## Source records:

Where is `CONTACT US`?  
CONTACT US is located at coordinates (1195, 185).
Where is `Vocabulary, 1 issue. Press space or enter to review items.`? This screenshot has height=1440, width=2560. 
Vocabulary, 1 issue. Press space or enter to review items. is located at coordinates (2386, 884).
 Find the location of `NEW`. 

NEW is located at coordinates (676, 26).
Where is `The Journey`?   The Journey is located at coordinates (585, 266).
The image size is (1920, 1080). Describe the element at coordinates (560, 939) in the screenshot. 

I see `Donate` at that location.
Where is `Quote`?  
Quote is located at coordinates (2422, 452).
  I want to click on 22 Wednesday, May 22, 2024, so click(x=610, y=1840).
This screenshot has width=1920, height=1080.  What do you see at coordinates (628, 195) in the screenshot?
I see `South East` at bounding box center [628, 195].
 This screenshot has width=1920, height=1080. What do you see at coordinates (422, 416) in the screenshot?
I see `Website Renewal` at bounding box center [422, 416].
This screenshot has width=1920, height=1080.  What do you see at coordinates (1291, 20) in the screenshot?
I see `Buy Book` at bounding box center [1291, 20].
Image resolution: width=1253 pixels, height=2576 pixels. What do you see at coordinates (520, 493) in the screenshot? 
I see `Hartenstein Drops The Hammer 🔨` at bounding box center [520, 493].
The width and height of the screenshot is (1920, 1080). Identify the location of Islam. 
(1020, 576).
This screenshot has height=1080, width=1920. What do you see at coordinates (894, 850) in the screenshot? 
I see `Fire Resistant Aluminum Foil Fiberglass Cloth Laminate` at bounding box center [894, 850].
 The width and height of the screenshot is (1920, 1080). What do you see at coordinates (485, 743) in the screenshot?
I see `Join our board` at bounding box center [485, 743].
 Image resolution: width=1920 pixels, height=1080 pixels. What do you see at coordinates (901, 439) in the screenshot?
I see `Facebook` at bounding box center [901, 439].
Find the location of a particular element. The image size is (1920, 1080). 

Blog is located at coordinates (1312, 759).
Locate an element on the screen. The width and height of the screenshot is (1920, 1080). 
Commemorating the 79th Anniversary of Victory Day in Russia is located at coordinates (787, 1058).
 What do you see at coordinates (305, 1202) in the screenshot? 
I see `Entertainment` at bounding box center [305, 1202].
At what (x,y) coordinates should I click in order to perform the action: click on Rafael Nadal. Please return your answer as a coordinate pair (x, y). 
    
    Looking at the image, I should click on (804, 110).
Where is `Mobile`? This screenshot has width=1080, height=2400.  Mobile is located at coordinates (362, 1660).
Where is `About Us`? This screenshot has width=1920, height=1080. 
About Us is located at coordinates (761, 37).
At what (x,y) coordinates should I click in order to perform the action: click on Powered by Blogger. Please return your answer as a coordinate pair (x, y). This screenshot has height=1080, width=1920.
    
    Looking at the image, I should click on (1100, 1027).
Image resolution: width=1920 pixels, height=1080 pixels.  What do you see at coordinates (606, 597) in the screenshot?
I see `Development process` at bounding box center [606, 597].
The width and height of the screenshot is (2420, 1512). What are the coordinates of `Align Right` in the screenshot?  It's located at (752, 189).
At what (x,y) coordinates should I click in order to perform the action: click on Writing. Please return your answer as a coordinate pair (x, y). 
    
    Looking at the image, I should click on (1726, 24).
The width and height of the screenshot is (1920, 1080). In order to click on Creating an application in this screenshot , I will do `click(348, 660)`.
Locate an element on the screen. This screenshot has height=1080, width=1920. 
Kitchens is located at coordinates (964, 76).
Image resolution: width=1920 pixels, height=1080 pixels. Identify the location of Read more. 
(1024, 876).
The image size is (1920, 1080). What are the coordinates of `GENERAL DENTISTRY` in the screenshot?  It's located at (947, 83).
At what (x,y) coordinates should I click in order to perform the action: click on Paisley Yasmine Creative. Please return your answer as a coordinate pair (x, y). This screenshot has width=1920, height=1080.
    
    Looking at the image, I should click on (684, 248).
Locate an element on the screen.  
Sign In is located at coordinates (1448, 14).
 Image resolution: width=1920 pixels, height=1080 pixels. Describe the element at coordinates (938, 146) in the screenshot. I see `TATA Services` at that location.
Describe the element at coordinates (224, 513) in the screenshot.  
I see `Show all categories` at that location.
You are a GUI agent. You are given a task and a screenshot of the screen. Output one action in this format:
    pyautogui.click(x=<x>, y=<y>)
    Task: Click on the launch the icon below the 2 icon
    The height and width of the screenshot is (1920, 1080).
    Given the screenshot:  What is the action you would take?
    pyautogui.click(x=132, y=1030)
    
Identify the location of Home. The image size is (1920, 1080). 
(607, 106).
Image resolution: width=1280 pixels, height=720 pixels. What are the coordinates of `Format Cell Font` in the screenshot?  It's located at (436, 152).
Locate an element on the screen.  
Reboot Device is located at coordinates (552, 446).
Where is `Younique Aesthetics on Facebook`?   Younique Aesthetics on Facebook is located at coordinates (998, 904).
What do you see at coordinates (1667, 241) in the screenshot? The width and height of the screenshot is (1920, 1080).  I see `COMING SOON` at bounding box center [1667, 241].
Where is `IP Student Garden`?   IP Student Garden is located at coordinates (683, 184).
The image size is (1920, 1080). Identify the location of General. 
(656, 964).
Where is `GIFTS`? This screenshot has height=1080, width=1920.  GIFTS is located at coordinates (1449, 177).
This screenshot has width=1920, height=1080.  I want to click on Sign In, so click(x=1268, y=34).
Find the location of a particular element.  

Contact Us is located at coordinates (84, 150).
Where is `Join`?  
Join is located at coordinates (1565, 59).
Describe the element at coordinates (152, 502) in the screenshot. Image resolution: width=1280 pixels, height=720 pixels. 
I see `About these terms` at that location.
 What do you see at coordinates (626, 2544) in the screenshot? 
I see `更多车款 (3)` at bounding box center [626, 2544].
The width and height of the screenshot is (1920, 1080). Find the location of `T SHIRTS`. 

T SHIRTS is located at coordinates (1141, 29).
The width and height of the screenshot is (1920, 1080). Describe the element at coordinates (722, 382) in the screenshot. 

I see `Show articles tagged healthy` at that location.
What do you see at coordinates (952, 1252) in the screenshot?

## Exercise instructions:
Copy out the items from the line that has "Describe the element at coordinates (224, 513)" through the line that has "center [626, 2544].", replacing "Identify the location of" with "Find the location of" and leaving everything else unchanged.

## Task result:
Describe the element at coordinates (224, 513) in the screenshot.  
I see `Show all categories` at that location.
You are a GUI agent. You are given a task and a screenshot of the screen. Output one action in this format:
    pyautogui.click(x=<x>, y=<y>)
    Task: Click on the launch the icon below the 2 icon
    The height and width of the screenshot is (1920, 1080).
    Given the screenshot:  What is the action you would take?
    pyautogui.click(x=132, y=1030)
    
Find the location of Home. The image size is (1920, 1080). 
(607, 106).
Image resolution: width=1280 pixels, height=720 pixels. What are the coordinates of `Format Cell Font` in the screenshot?  It's located at (436, 152).
Locate an element on the screen.  
Reboot Device is located at coordinates (552, 446).
Where is `Younique Aesthetics on Facebook`?   Younique Aesthetics on Facebook is located at coordinates (998, 904).
What do you see at coordinates (1667, 241) in the screenshot? The width and height of the screenshot is (1920, 1080).  I see `COMING SOON` at bounding box center [1667, 241].
Where is `IP Student Garden`?   IP Student Garden is located at coordinates (683, 184).
The image size is (1920, 1080). Find the location of General. 
(656, 964).
Where is `GIFTS`? This screenshot has height=1080, width=1920.  GIFTS is located at coordinates (1449, 177).
This screenshot has width=1920, height=1080.  I want to click on Sign In, so click(x=1268, y=34).
Find the location of a particular element.  

Contact Us is located at coordinates (84, 150).
Where is `Join`?  
Join is located at coordinates (1565, 59).
Describe the element at coordinates (152, 502) in the screenshot. Image resolution: width=1280 pixels, height=720 pixels. 
I see `About these terms` at that location.
 What do you see at coordinates (626, 2544) in the screenshot? 
I see `更多车款 (3)` at bounding box center [626, 2544].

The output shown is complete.